For centuries, Europeans were known to break out in curious ecstatic mass dancing, even sometimes dancing themselves to death. Generally believed today to be psychosocial afflictions, these dancing manias became widely associated with St. Vitus (his patronage includes both dancers and epileptics), whose intercession would be sought to calm the capering souls.
Dancing manias stopped happening in the 17th century or so, but the link between Vitus and involuntary rollick gave the name St. Vitus’s Dance to the condition Syndenham’s chorea — which is characterized by uncontrolled dance-like movement.
** Speculatively, Sanct Vid might have been selected for Christian veneration in this area to facilitate replacement of the similarly-named Slavic god Svantovid. An active (albeit declining) pagan community persisted in Prague as late as the 12th century.

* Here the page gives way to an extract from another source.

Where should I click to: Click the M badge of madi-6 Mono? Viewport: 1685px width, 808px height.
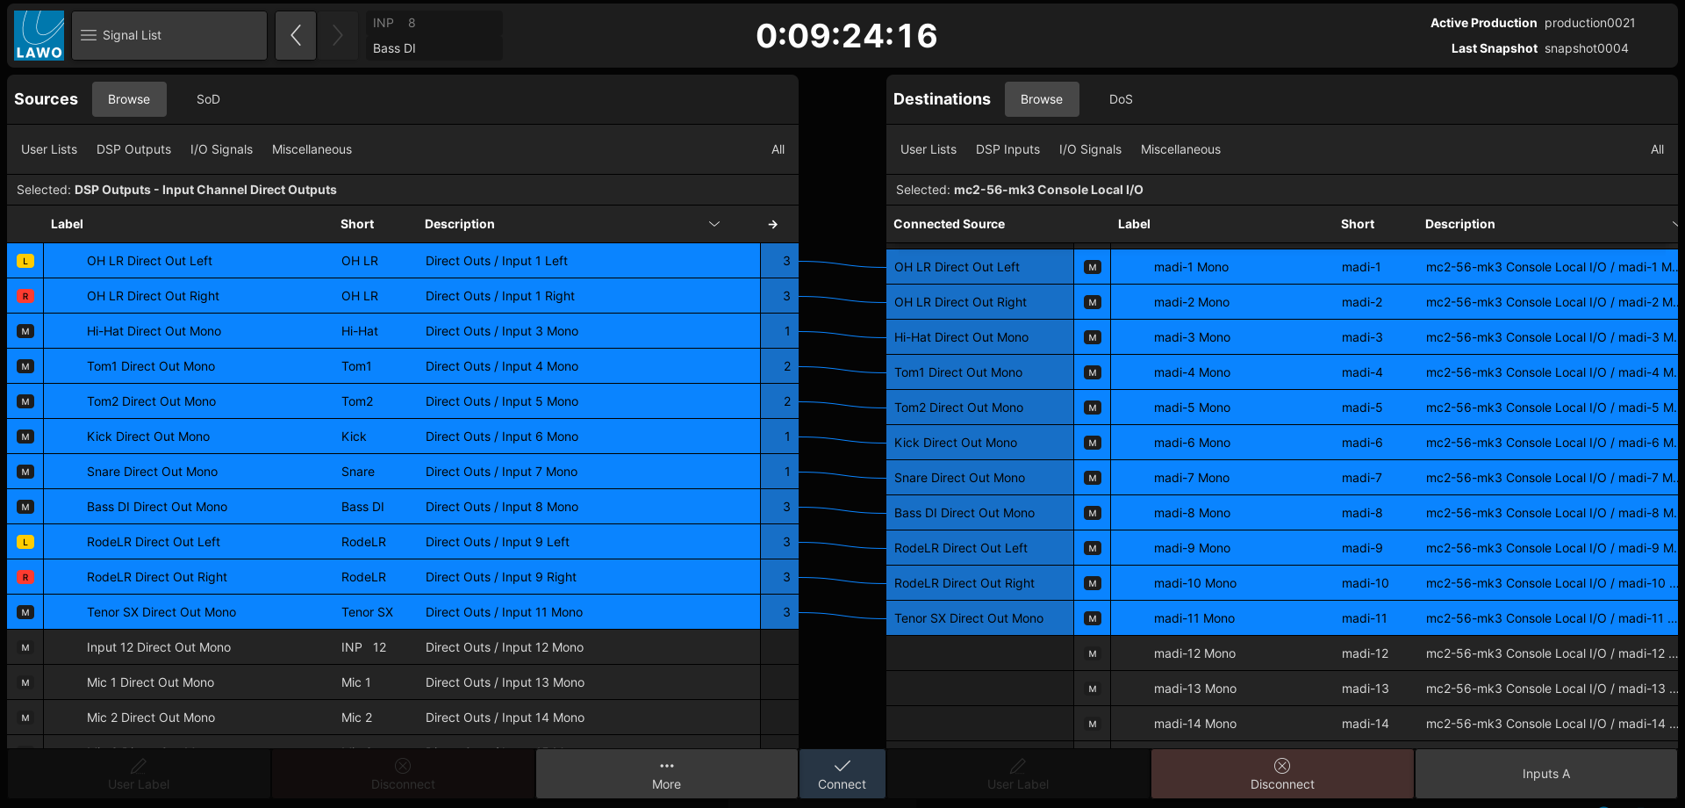coord(1093,443)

As with most Slavic deities, Svantovid’s exact characteristics and the extent of his veneration are very poorly documented; however, in 1168, the Wendish fortress of Arkona was conquered by the Danes and the forced Christianization of its inhabitants is commemorated in Laurits Tuxen‘s late 19th century image of Archbishop Absalon casting down Arkona’s idol of Svantovid. (It’s also commemorated by the name of the neo-pagan Russian metal band Arkona.)